------ TEXTO FORNECIDO

O dia informativo de 27 de Dezembro de 2013 foi dominado pelas consequências de uma actividade que é pouco habitual no jornalismo português: a verificação de factos, conhecida nos países de língua inglesa por fact checking. De facto, os protagonistas da comunicação social doméstica não estarão habituados a ser confrontados com avaliações do rigor daquilo que dizem, como ontem aconteceu com o primeiro-ministro, a propósito do seu discurso de Natal (acima). Por isso, dizem o que dizem, com a segurança da impunidade, e consegue-se até separar entre os que usam e os que abusam – estou a lembrar-me de Paulo Portas – desses arredondamentos da verdade. Ontem, nem se perceberá muito bem as causas da iniciativa, mas muito bem já que os dados do seu discurso sobre a evolução do emprego em 2013 eram falsos, saiu uma inopinada fava a Pedro Passos Coelho.
Trata-se de uma actividade pouco praticada porque inglória. Tomemos o exemplo da notícia acima, também de ontem, que nos informa das vicissitudes de um voo da TAP vindo de São Tomé. Destaca-se da história o pormenor bizarro da nossa companhia não poder utilizar os seus aviões no aeroporto são-tomense por causa do seu peso, tendo de os fretar. Todas as notícias reproduzem essa mesma explicação de uma forma viral. Mas será essa a verdadeira razão para que isso aconteça? Consultadas as fontes percebe-se que os aviões de longo curso necessários para fazer a ligação directa entre Lisboa e São Tomé da frota da TAP são os A-330 e A-340. Ora o avião fretado à White Airways foi um A-310, um aparelho também de longo curso mas substancialmente mais antiquado que os outros tipos e também mais leve, com um peso em vazio rondando as 80 toneladas em vez das 120 a 130 toneladas dos outros dois. Daí, a explicação para que a TAP opere em São Tomé com aviões fretados será, pelo menos, convincente.
A verificação de factos, além de exigir trabalho e método, tem esta faceta desencorajante: a maioria das vezes não se encontra nada e o resultado da actividade nem sequer tem visibilidade. Suspeito que nenhum jornalista terá ido verificar, como aqui se fez, a consistência da informação sobre os voos da TAP. Mas há ocasiões em que essa verificação que normalmente nunca se faz, mais do que útil, teria sido indispensável. Recorde-se o episódio, de que agora se comemora o primeiro aniversário, de Artur Baptista da Silva, o espectacular quadro superior da ONU que iluminou, qual estrela cadente, a quadra natalícia de 2012, com as suas lúcidas análises sobre o reescalonamento da dívida portuguesa. E recorde-se sobretudo a assunção de responsabilidades por parte de Nicolau Santos (acima), gesto de que não dei conta que o primeiro-ministro (ou alguém por ele) ontem ou hoje tivesse feito a propósito da notícia inicial. É por causa desses gestos e da ausência deles que, mesmo quando fazem merda, há pessoas a quem eu continuarei a endereçar a mesma simpatia; e outras não.

------------

§ **TAREFA PROPOSTA**
Reproduza sem alterações o trecho do texto sobre a verificação de factos que começa nas palavras "O dia informativo" e acaba em "Pedro Passos Coelho.".

------ REGISTOS FORNECIDOS

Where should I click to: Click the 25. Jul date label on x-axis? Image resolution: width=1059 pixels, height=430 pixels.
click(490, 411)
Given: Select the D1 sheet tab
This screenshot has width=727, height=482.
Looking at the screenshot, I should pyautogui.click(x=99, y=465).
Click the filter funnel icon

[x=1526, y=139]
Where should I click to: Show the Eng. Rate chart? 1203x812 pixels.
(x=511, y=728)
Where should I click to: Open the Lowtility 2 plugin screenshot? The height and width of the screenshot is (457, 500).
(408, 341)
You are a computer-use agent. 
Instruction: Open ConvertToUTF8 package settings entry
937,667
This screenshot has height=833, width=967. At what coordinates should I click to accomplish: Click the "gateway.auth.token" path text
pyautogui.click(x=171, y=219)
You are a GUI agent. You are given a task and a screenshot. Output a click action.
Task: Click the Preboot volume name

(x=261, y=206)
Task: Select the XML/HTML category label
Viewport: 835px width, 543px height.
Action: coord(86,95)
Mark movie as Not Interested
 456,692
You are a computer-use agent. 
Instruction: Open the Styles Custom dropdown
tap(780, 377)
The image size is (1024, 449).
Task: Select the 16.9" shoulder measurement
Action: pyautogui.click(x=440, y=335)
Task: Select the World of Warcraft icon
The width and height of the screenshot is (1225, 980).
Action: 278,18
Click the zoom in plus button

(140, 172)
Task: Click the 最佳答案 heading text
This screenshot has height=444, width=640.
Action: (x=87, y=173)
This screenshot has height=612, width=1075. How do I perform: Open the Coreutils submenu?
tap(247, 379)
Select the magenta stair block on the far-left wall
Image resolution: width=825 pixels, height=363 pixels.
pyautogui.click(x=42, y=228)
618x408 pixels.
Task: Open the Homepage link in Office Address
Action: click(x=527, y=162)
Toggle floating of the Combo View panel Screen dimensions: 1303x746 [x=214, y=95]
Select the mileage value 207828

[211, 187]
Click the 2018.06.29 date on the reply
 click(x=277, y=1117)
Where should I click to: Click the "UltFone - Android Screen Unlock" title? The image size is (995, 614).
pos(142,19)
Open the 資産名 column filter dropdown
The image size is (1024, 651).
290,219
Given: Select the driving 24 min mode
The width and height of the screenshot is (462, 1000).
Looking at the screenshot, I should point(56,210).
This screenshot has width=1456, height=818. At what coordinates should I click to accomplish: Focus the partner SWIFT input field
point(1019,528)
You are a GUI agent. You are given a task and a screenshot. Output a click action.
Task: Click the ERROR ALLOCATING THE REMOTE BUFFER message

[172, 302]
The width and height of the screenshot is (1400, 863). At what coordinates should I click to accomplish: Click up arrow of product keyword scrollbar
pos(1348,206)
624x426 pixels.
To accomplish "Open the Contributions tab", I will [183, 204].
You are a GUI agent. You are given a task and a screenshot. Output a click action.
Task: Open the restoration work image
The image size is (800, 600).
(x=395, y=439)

------------

§ **SOLUÇÃO DO PROBLEMA**
O dia informativo de 27 de Dezembro de 2013 foi dominado pelas consequências de uma actividade que é pouco habitual no jornalismo português: a verificação de factos, conhecida nos países de língua inglesa por fact checking. De facto, os protagonistas da comunicação social doméstica não estarão habituados a ser confrontados com avaliações do rigor daquilo que dizem, como ontem aconteceu com o primeiro-ministro, a propósito do seu discurso de Natal (acima). Por isso, dizem o que dizem, com a segurança da impunidade, e consegue-se até separar entre os que usam e os que abusam – estou a lembrar-me de Paulo Portas – desses arredondamentos da verdade. Ontem, nem se perceberá muito bem as causas da iniciativa, mas muito bem já que os dados do seu discurso sobre a evolução do emprego em 2013 eram falsos, saiu uma inopinada fava a Pedro Passos Coelho.